- 読解文
玄関を入ると、正面をにぎやかに飾るベストセラーの棚。やはり若い作家の恋愛小説が多い。
海外小説の翻訳本も充実している。日本のものでは当然、ハルキ・ムラカミで、ほとんどの作品がベトナム語に翻訳されている。
ベトナムの本屋の定番「ホーおじさん(ホーチミン)」とベトナム戦記のコーナー。たぶん、書店経営に際して一定数の本を置くことが義務付けられているのだろう。実際に手に取る人はまずいない。
一方、人が集まるのはビジネス書、自己啓発本、そして児童書のコーナー。いまやどこの国も同じだ。
書棚の奥に追いやられたレーニンの顔がこころなしか寂しそうだ。マルクスは・・・少なくとも今日、私が探した限りでは見当たらなかった。
ちなみに私は、ベトナム国内で本屋に行くと、必ずタオの書いた本やタオについて解説した本がないか探してみるのだが、いまだかつて目にしたことがない。今日も見当たらなかった。
ハノイ生まれのベトナム人で、20世紀の哲学史の片隅にその名を残す、悲劇の哲学者チャン・デュク・タオ。

- 表示情報

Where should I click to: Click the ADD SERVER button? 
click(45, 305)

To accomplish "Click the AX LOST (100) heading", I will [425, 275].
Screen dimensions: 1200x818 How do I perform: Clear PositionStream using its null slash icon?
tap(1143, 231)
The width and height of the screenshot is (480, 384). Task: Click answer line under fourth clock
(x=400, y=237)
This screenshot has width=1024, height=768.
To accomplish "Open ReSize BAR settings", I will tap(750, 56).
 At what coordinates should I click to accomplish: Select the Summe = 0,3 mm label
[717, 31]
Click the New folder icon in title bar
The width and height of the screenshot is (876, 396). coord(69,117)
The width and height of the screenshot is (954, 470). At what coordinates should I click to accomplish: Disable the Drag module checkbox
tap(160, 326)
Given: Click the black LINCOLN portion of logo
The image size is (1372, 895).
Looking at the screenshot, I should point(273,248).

- 記述課題
ベトナムの本屋を訪ねた文章を、最後の文の後から書き進めてください。

- 出力
普通、第三世界出身で、旧宗主国フランスの哲学界で一目置かれるほどの哲学者がいたら間違いなく本国では国民的英雄だろう。
しかし、タオの場合、共産党にその思索活動を絶たれたという経緯からか(いちおう公式に復権したことになっているらしいが)、文化人の間でもあまりその名が口にされることはない。
思想書のコーナーの目立つところには、キルケゴールやフーコーの入門書が置いある。ここにはなかったが、リオタールやデリダの著作もベトナム語に訳されているらしい。
ベトナム語のサイトをdeconstructionで検索すると、いくつか若い人の運営しているブログサイトにヒットする(残念ながら、私の読解力では十分に理解できないが)。
彼らによってタオが<再発見>される日もそう遠くないだろう。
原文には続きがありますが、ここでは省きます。